TASK ITEM
Below is a set of entries. Reproduce exactly the lines from the one containing "Task: Click rank 1 badge beside 搜神记" through the end, both included.

RECORD EXTRACTS
◆ ◆ ◆ ◆

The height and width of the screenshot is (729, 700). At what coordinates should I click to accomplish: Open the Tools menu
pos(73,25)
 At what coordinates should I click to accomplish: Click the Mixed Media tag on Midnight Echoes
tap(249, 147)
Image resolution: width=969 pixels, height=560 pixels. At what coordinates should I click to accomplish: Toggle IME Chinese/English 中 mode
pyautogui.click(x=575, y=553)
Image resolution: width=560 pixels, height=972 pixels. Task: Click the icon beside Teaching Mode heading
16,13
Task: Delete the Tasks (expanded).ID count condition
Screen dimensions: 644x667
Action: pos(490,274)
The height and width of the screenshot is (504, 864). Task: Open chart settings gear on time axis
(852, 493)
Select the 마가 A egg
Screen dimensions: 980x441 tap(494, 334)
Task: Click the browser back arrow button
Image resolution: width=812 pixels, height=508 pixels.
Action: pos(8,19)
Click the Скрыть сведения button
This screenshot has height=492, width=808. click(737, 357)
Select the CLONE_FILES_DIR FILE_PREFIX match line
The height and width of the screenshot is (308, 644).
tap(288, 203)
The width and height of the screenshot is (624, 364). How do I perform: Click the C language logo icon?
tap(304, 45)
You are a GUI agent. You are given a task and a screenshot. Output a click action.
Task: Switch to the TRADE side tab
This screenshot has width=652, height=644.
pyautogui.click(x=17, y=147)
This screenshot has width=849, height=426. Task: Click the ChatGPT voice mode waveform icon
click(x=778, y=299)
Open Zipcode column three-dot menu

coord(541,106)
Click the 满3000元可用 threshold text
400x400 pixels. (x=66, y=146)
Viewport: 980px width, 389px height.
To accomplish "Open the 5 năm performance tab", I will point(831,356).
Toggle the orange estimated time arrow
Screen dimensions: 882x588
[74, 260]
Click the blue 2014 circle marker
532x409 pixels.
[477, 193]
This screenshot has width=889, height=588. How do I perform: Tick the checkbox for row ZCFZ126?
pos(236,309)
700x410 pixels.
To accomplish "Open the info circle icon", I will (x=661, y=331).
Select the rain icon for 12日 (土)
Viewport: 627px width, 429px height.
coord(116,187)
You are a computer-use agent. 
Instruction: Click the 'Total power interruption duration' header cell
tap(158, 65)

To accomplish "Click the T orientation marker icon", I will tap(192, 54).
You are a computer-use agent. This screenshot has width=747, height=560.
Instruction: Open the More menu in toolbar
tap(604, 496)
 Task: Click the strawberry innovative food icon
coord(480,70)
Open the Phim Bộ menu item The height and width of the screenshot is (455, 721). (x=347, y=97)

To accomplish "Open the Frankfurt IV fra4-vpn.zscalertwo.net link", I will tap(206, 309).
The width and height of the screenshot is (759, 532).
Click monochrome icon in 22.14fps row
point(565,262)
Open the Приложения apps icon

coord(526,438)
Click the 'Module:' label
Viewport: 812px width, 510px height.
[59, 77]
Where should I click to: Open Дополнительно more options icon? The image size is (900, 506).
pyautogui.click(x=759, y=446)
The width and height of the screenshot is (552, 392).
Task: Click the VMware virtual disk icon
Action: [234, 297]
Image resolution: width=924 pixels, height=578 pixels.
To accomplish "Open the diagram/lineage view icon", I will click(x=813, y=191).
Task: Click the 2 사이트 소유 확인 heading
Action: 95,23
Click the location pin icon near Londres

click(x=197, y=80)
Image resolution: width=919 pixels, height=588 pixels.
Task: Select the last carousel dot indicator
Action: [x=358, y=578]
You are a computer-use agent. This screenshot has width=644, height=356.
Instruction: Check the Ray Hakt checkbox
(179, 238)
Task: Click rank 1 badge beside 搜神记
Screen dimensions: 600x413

◆ ◆ ◆ ◆

SOLUTION TO THIS TASK
Task: Click rank 1 badge beside 搜神记
Screen dimensions: 600x413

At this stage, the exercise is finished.